Les questions en litige

[71] À condition que les requêtes dont je suis saisi se prêtent à la tenue d’un procès sommaire, la Cour tranchera les deux questions suivantes : 1) Dragona Mississauga a‑t‑elle établi que les défenderesses se sont livrées à une commercialisation trompeuse? et 2) Dragona Scarborough a‑t‑elle établi que certaines ou l’ensemble des marques de commerce contestées devraient être radiées du registre des marques de commerce?

Les requêtes se prêtent‑elles à la tenue d’un procès sommaire?

Le droit applicable

[72] Les requêtes en procès sommaire sont régies par les articles 213 et 216 des Règles. Une partie peut demander un procès sommaire à l’égard de toutes ou d’une partie des questions en litige.

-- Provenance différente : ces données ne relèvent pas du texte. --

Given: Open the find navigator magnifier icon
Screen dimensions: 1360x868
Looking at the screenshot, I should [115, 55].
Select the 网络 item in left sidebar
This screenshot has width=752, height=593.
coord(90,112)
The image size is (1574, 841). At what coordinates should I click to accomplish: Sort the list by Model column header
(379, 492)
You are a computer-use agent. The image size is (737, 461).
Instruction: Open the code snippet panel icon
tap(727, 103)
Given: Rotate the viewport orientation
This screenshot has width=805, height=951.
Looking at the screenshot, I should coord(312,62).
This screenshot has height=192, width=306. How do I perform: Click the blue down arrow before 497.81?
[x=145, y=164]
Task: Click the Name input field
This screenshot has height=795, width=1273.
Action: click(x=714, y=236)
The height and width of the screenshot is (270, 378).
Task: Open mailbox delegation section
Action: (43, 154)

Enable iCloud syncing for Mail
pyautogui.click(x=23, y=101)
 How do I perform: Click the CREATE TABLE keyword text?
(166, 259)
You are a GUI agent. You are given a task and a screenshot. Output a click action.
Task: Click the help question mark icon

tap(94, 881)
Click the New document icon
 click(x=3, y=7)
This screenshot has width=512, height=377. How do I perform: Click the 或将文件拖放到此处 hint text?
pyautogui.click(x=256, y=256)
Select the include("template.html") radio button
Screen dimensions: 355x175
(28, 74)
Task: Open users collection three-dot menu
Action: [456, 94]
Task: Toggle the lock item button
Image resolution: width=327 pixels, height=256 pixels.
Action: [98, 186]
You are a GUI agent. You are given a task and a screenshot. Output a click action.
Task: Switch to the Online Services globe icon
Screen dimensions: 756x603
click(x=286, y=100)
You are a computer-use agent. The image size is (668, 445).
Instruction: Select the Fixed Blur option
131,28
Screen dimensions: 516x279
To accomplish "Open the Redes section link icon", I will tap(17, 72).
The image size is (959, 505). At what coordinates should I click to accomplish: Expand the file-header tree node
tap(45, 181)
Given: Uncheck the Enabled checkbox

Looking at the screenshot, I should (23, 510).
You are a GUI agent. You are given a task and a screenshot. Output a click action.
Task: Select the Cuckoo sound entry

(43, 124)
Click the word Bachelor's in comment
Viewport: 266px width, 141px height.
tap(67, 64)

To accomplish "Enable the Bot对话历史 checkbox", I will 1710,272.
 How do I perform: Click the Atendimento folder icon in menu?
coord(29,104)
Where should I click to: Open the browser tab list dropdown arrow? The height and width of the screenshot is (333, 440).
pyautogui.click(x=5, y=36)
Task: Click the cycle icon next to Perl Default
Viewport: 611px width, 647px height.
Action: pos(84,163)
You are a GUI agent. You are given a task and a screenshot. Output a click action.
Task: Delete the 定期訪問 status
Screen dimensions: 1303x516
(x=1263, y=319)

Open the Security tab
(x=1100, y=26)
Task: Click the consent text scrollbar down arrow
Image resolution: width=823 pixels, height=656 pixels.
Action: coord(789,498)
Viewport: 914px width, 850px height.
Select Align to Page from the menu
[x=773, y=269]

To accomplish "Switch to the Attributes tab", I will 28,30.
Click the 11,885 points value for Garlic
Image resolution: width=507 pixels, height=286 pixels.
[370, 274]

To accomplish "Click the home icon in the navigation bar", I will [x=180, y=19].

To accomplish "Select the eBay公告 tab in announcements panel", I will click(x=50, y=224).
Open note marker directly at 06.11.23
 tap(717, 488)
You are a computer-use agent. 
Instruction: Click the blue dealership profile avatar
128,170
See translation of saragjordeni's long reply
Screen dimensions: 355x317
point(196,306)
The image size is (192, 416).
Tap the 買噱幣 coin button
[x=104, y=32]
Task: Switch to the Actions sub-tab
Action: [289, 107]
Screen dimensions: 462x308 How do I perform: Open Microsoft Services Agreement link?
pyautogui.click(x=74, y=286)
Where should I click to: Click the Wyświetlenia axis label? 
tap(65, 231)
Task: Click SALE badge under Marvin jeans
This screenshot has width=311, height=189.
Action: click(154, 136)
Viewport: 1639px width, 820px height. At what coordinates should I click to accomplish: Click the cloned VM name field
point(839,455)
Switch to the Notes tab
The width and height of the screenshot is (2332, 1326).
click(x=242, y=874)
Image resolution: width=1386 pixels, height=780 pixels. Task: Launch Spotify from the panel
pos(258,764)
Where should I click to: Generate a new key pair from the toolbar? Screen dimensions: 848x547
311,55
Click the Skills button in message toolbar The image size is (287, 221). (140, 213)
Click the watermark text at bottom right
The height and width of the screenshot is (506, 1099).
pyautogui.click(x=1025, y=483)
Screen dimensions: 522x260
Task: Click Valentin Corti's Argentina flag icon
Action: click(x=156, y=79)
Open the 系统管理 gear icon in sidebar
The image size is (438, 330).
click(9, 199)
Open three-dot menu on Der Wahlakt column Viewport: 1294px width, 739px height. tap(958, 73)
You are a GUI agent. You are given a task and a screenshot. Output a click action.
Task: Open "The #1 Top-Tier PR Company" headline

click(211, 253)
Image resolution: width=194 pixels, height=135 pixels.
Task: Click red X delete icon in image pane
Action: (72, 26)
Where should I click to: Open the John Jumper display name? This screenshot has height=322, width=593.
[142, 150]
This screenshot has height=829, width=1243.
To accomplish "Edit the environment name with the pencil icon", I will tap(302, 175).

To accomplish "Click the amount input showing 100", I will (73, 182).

[73] Les facteurs à prendre en considération pour déterminer si un procès sommaire est approprié « comprennent le montant en cause, la complexité de l’affaire, son urgence, tout préjudice susceptible de survenir en raison d’un retard, le coût de la présentation de l’affaire à un procès conventionnel relativement au montant en cause, le cours de l’instance et toute autre question à prendre en considération » (Quality Program Services Inc. c Ontario (Ministre de l’Énergie), 2018 CF 971 au para 14, conf par 2020 CAF 53, autorisation de pourvoi à la CSC refusée, 39144 (8 octobre 2020)). De plus, et indépendamment des sommes en cause, de la complexité des questions en litige et de l’existence d’une preuve contradictoire, la Cour peut rendre un jugement sommaire, « à moins qu’elle ne soit d’avis qu’il serait injuste de trancher les questions en litige dans le cadre de la requête » (art 216(6) des Règles).

[74] Comme je l’ai mentionné ci‑dessus, les éléments de preuve présentés par les parties à l’égard de certaines questions de fait sont contradictoires. Dans la décision UPS Asia Group PTE Ltd c Belair Fabrication Ltd, 2015 CF 1141, la Cour a conclu au paragraphe 46 que l’existence d’éléments de preuve contradictoires n’empêche pas la tenue d’un procès sommaire, pourvu que la Cour puisse statuer sur les faits contestés au vu du dossier :

[B]ien qu’il soit généralement contre‑indiqué de trancher une demande lorsque la preuve par affidavit concernant les principales questions en litige est contradictoire, la Cour a tout de même le pouvoir de trancher des questions de fait litigieuses lorsqu’il est possible d’examiner l’ensemble de la preuve et de pondérer convenablement les différents éléments de preuve si la preuve est suffisante.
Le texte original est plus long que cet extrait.